Sadly, the bolts they sent (on the right below) differed from the remaining original (left) in almost every detail. There are so many variants of my Chinese lathe, it's impossible to stock replacement parts for all of them.
Worse yet, now I have a project that needs my compound to rotate and lock reliably! So, I took that original bolt and tried to match it up locally, with zero success. Even Fastenal, the store that is all about odd fasteners, didn't have anything in stock.
I decided to make a "temporary" replacement to get my lathe back into service.
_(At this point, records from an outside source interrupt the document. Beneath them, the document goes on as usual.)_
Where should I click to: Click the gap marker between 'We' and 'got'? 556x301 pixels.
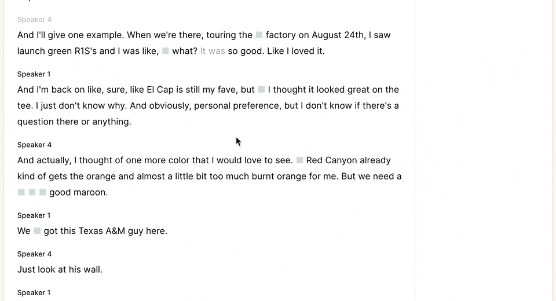37,231
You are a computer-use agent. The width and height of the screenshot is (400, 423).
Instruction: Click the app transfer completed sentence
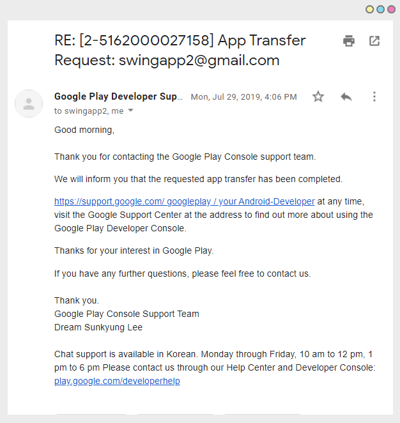[x=198, y=179]
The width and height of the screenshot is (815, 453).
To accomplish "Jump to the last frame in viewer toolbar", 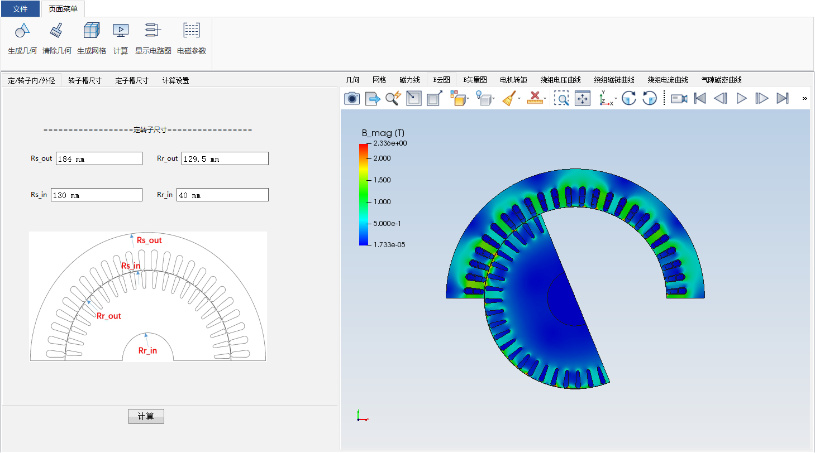I will [782, 99].
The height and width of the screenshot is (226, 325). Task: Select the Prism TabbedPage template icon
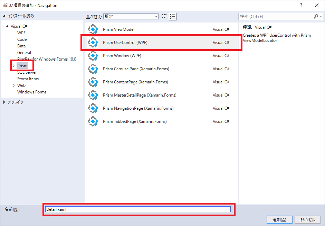tap(93, 121)
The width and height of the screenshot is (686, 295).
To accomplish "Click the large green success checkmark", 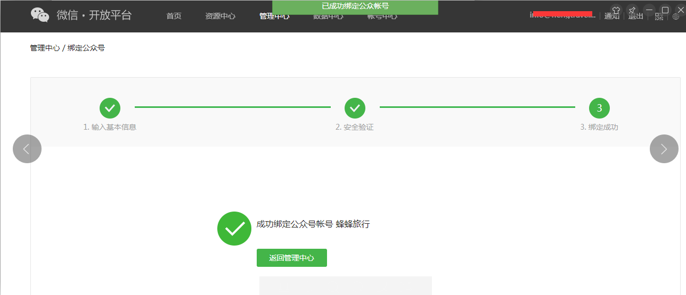I will 234,229.
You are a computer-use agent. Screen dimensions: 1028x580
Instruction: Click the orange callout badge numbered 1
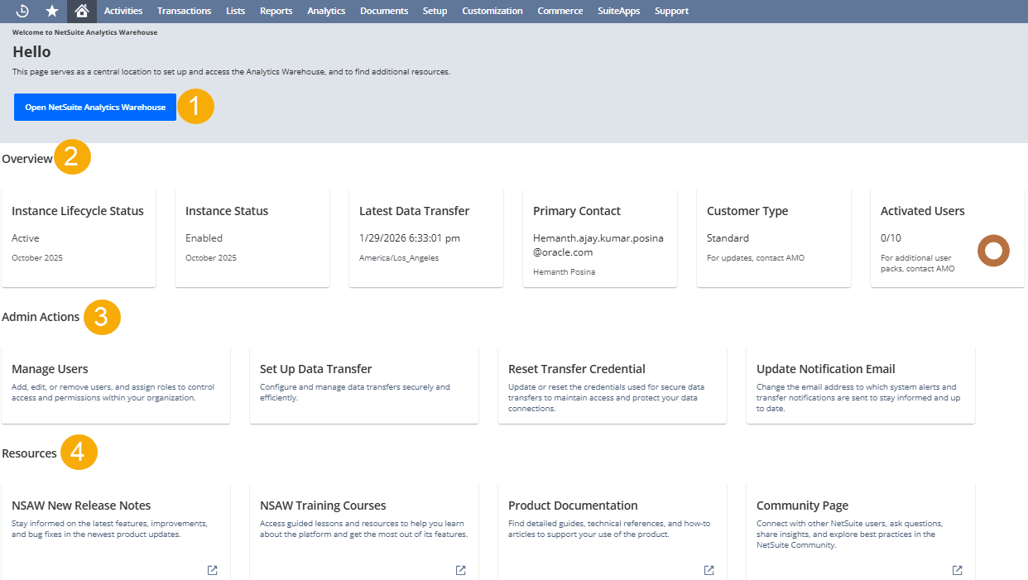click(196, 106)

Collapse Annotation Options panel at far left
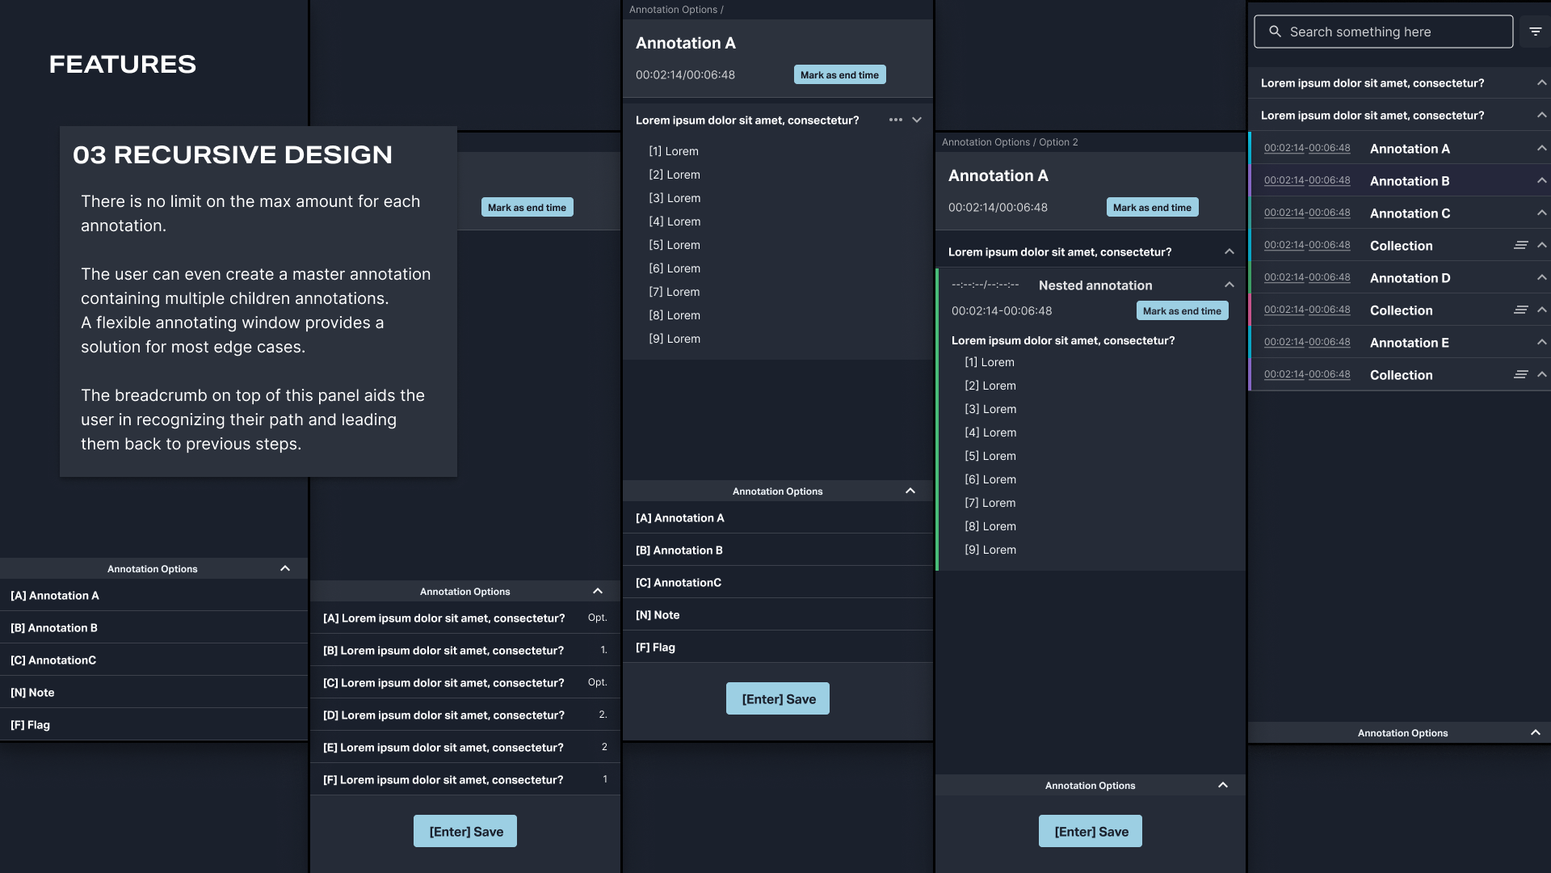tap(285, 568)
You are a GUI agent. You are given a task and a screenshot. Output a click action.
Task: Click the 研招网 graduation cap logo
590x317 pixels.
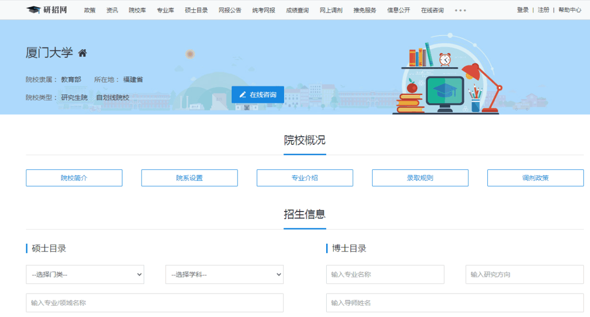tap(34, 10)
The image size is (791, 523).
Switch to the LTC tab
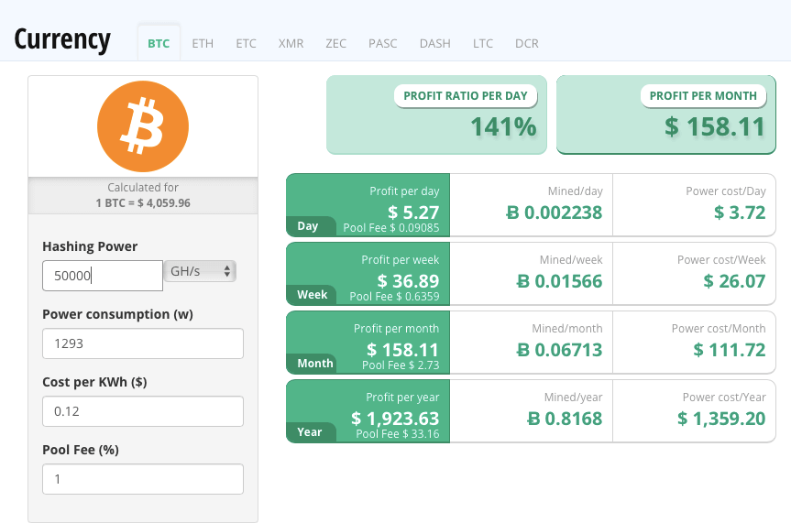click(x=483, y=43)
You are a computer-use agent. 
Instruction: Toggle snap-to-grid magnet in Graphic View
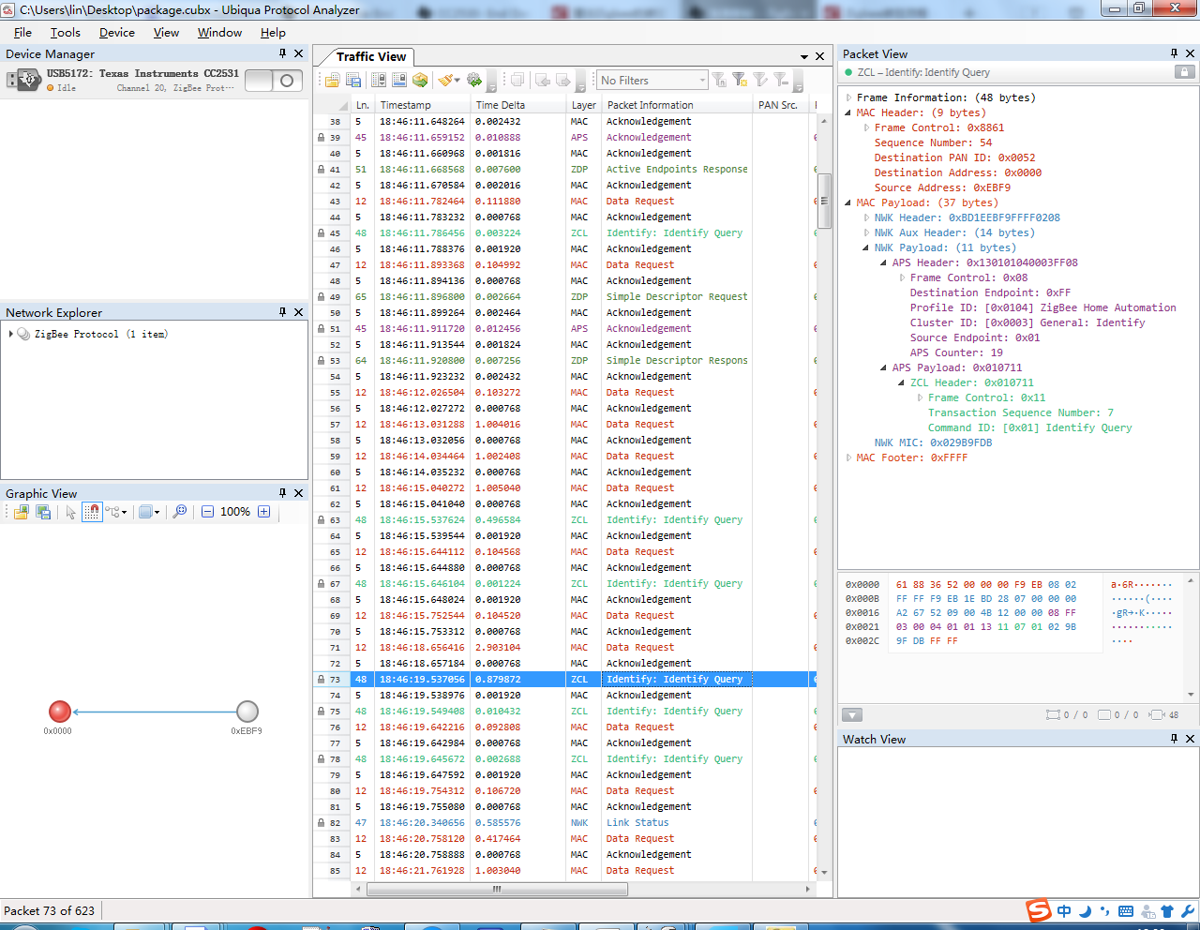(92, 512)
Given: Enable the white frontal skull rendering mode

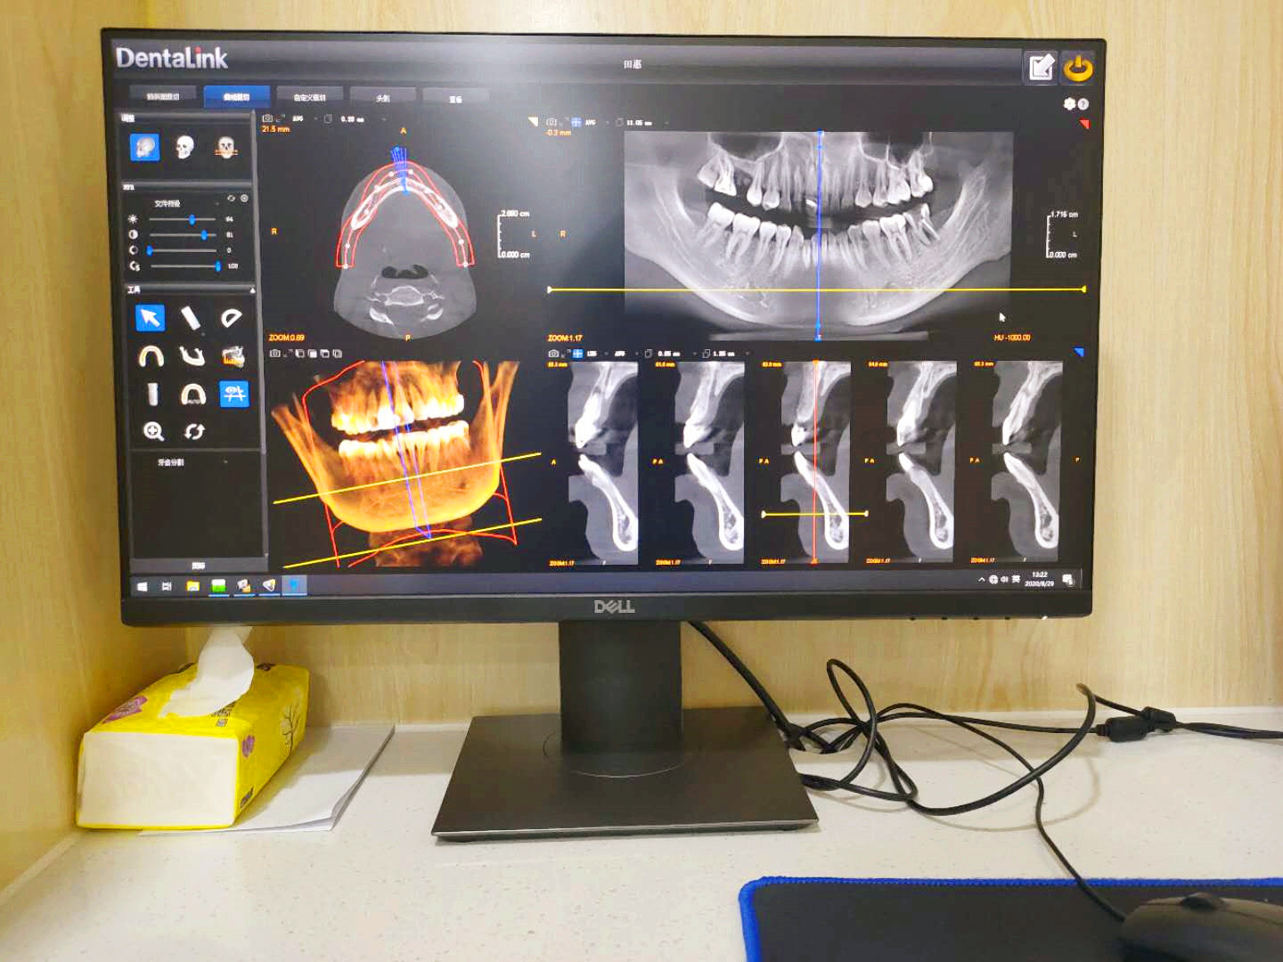Looking at the screenshot, I should [184, 147].
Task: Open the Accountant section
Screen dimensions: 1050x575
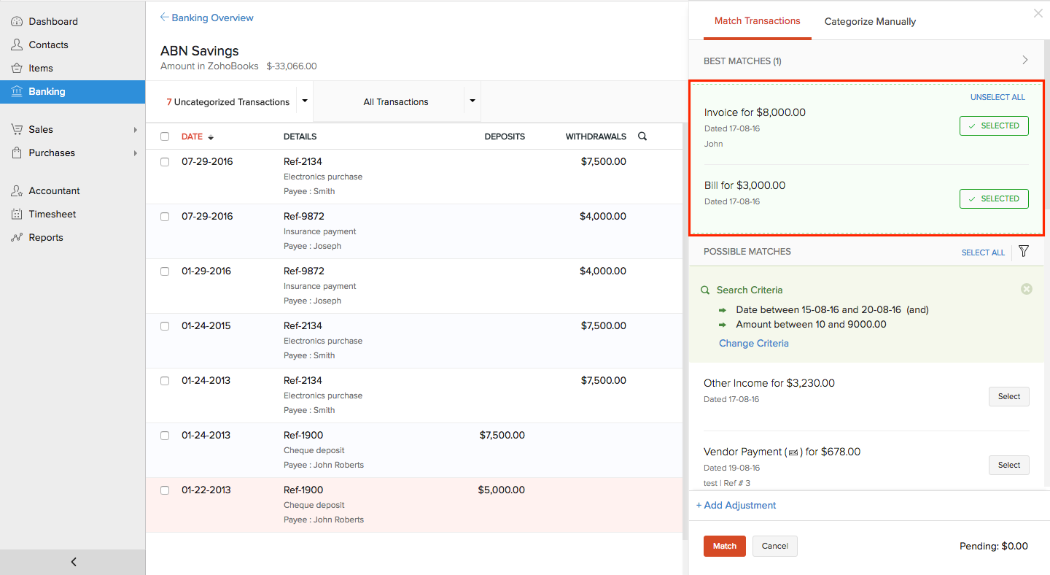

I started with a likely piece of aluminum, and reduced the thickness of a bit of one end:
When done, I had some stock that exactly matched the bolt head in thickness.
Then I marked the stock for the width of the bolt head, clamped it in the un-vise, and cut it:
More cutting, milling, drilling and tapping, and I had two rectangular nuts the right size:
Since all the hardware on this lathe is metric, I kept to the plan and tapped them metric, 6 mm. I bought some 6 mm bolts and nuts from Home Depot, in metric class 8.8. Even a cursory look at the bolt aisle at Depot or Lowes will teach you that the cheap bolts are ungraded, and the American bolts can be had in Grade 5 or 8 also. Grade 5 is good, grade 8 is used on airplanes and high-stress applications. Metric 8.8 is equivalent to our grade 5, which makes it much better than the original T-bolt. That one was grade CCJ ("Cheap Chinese Junk").
I cut the heads off the bolts, and affixed the threaded remainder permanently with Loctite Red. A little time on the belt sander to round the corners, and I had two reasonable copies of the original:
It all seems to work fine. Easy to adjust, and positive to lock:
So, we'll see if this is really "temporary." I may be dead of extreme old age before I feel the need to replace those again!